Records on finding words and elements
════════

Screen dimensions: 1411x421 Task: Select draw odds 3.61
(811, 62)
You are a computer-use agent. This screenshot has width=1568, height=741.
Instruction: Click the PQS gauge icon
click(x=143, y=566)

════════

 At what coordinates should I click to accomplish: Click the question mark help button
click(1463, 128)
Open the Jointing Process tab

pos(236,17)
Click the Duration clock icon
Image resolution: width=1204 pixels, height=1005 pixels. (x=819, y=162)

════════

> _The exercise_
Please retype the records from the line containing "At what coordinates" through the line containing "Image resolution: width=1204", both lines included.

> _The result_
 At what coordinates should I click to accomplish: Click the question mark help button
click(1463, 128)
Open the Jointing Process tab

pos(236,17)
Click the Duration clock icon
Image resolution: width=1204 pixels, height=1005 pixels. (x=819, y=162)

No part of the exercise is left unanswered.